È bene precisarlo ancora una volta: gli articoli che stiamo dedicando al problema dell’omosessualità nella Chiesa non hanno niente a che vedere con singoli casi di debolezza umana o cedimento alle tentazioni, pericoli dai quali – e non solo nella sfera sessuale – nessuno è immune. La questione riguarda invece un sistema di potere cresciuto negli ultimi decenni all’interno della Chiesa – come spiega don Ariel Levi di Gualdo nell’intervista che pubblichiamo – che sta sovvertendo non solo i costumi ma anche la dottrina, invertendo la verità con la menzogna e l’ortodossia con l’eresia.

Don Ariel cita il caso personale di una denuncia circostanziatapresentata al vicariato di Roma, restata senza risposta, ma tutti ricordiamo anche l’inchiesta del settimanale Panorama nel luglio 2010 sulle notti brave di alcuni preti gay a Roma. Fu un’inchiesta che generò giustamente scandalo e il vicario della diocesi di Roma, il cardinale Agostino Vallini fece affermazioni durissime contro questi sacerdoti, invitandoli a uscire allo scoperto e abbandonare il sacerdozio: eppure non se ne è saputo più niente, non ci sono state sanzioni di alcun genere sebbene alcuni dei responsabili fossero identificabili.

In passato, abbiamo già citato i casi di alcune diocesi in cui si stanno promuovendo pastorali per i gay in chiaro contrasto con quanto prescritto nel catechismo della Chiesa cattolica. Ma ancora più recentemente dobbiamo segnalare un numero della rivista teologica “Concilium” tutto dedicato alla valorizzazione dell’ideologia di genere (o gender, secondo il termine inglese), quella stessa ideologia che Benedetto XVI, definendola una frontale “rivolta contro Dio”, ha indicato come “una delle più gravi sfide della Chiesa”.

“Concilium” non è una rivista qualsiasi: di stampo chiaramente progressista, con le sue undici edizioni nazionali distribuite in sette lingue, è certamente il più influente dei forum teologici internazionali. Il fatto che nel numero 4/2012 si sia dedicata a smontare l’insegnamento della Chiesa in materia di sessualità, promuovendo l’ideologia di genere - secondo cui il sesso non è stabilito dalla natura ma dalla cultura - è un segnale inquietante.

Per questo si capisce che nel suo intervento davanti alla Curia Romana, il Papa nel denunciare questa ideologia non aveva in mente soltanto il nemico “esterno”, ma anche quello – e forse soprattutto – interno. Perché le conseguenze dell’affermarsi nella Chiesa di un pensiero – oltre che di una prassi – che nega la Genesi (uomo e donna così creati da Dio) sono devastanti.

Se è vero che questa è “una delle più gravi sfide per la Chiesa”, allora a nessuno è possibile girarsi dall’altra parte e fare finta di non vedere, e questo vale per i vescovi come per l’ultimo dei laici.

## [DATI FORNITI]
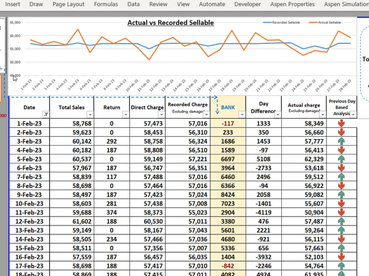Switch to the Formulas ribbon tab
This screenshot has width=369, height=276.
[x=106, y=4]
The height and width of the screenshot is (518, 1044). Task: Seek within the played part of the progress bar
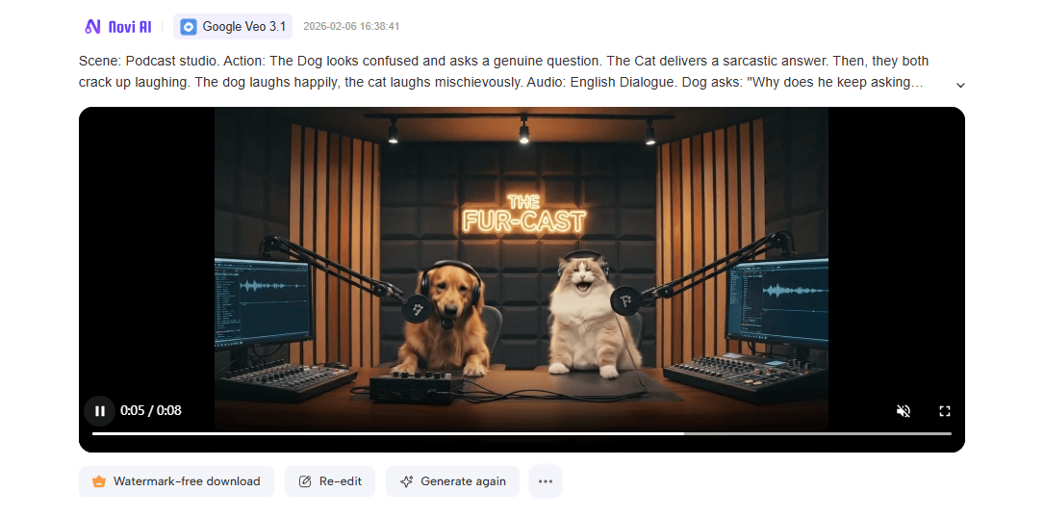(x=388, y=434)
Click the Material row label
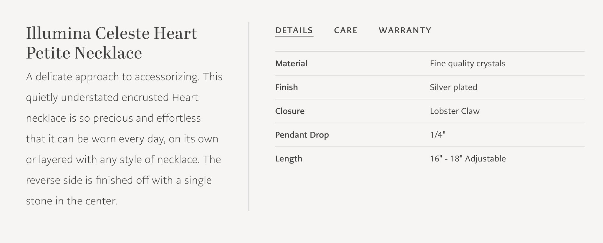The width and height of the screenshot is (603, 243). (291, 63)
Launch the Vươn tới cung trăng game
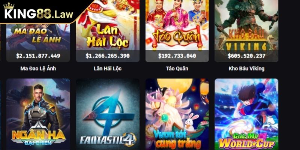 click(177, 114)
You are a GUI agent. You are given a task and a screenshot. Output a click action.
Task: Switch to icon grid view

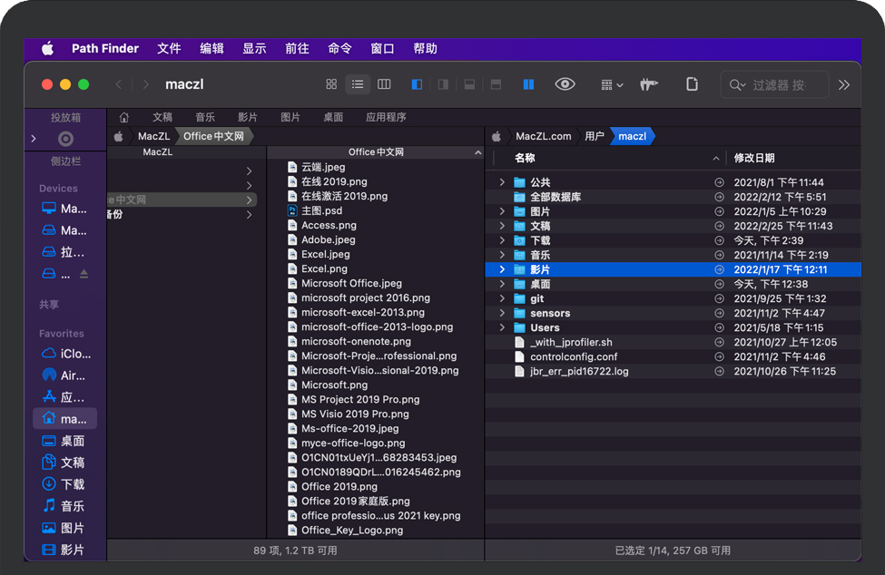point(331,84)
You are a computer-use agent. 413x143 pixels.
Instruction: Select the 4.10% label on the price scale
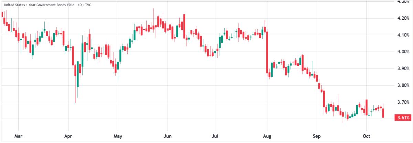pyautogui.click(x=403, y=35)
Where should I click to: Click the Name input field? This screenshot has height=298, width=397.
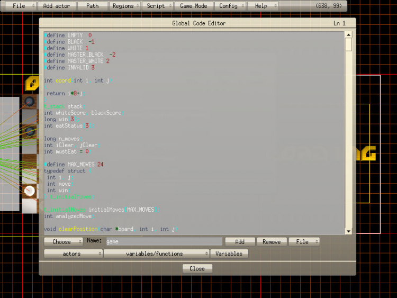pos(164,241)
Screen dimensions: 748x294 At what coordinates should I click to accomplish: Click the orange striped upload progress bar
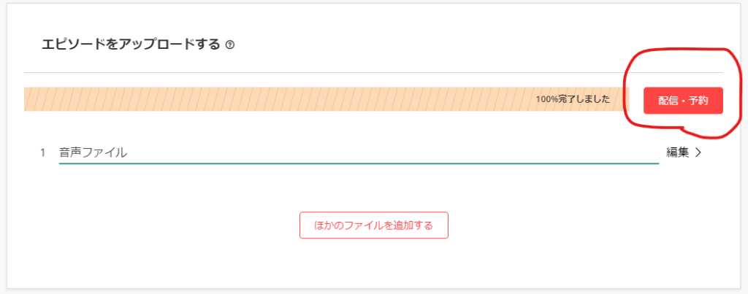click(x=327, y=99)
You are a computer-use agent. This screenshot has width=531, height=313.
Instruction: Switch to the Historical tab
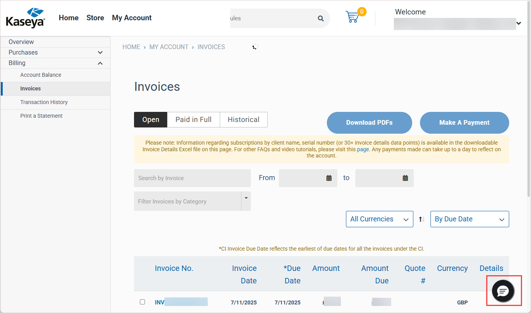point(243,120)
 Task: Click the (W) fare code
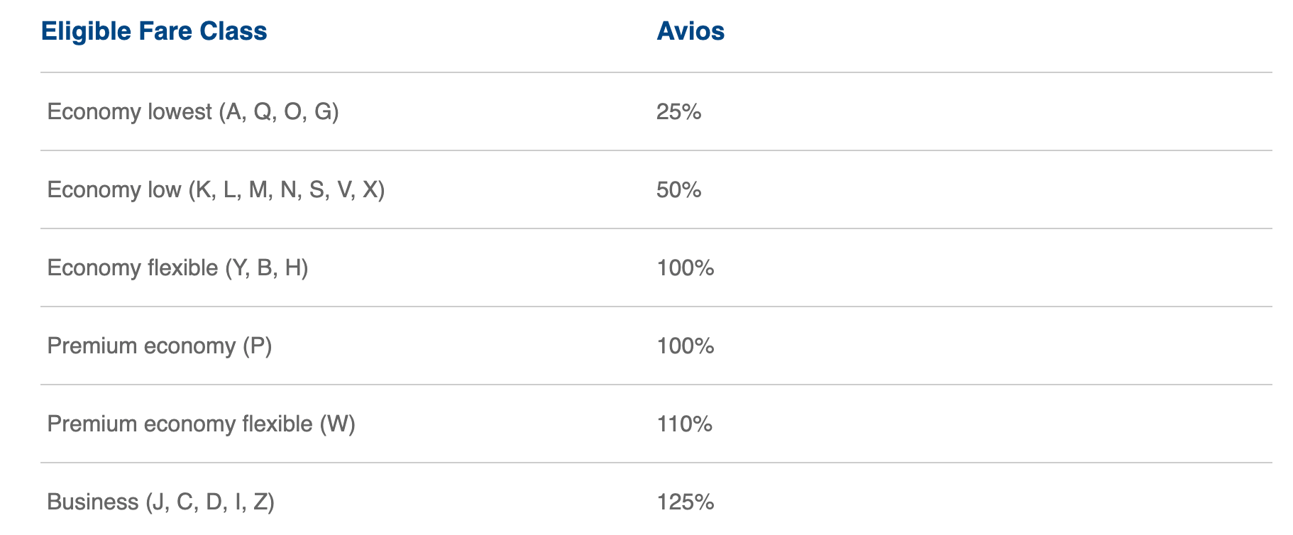(x=337, y=424)
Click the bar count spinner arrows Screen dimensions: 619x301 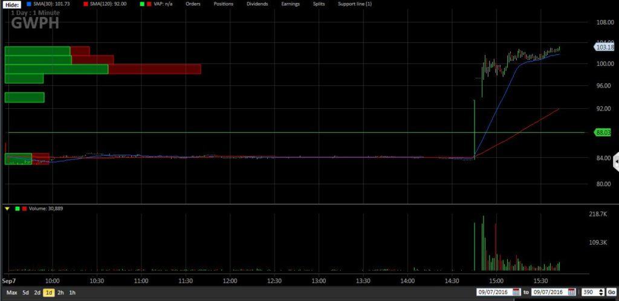(x=601, y=293)
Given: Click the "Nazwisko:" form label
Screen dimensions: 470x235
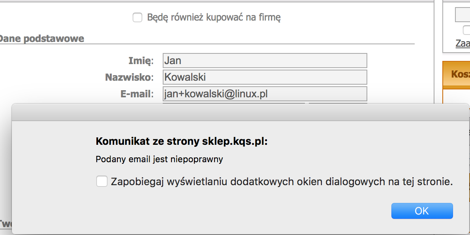Looking at the screenshot, I should (x=129, y=77).
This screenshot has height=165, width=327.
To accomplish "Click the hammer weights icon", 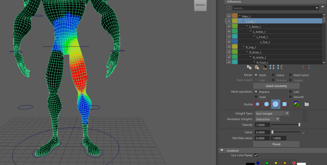I will pos(265,67).
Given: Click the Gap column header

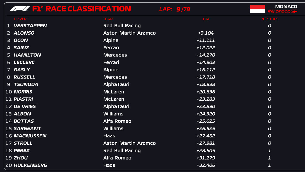Looking at the screenshot, I should coord(206,19).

## [ESPLORA IL MATERIALE]
- a) Rispondi a queste domande sull'estratto, una per riga:
(i) In quale mese e anno uscì l'inchiesta di Panorama sui preti gay a Roma?
(ii) In quante lingue sono distribuite le edizioni nazionali di “Concilium”?
(iii) Quale numero di “Concilium” è dedicato all'ideologia di genere?
- b) Ricopia senza modifiche il passo dell'estratto che va dalle parole "Per questo si" alle parole "Dio) sono devastanti.".

## [RISPOSTE PER ATTIVITÀ]
- a)
(i) Luglio 2010.
(ii) Sette.
(iii) Il numero 4/2012.

- b)
Per questo si capisce che nel suo intervento davanti alla Curia Romana, il Papa nel denunciare questa ideologia non aveva in mente soltanto il nemico “esterno”, ma anche quello – e forse soprattutto – interno. Perché le conseguenze dell’affermarsi nella Chiesa di un pensiero – oltre che di una prassi – che nega la Genesi (uomo e donna così creati da Dio) sono devastanti.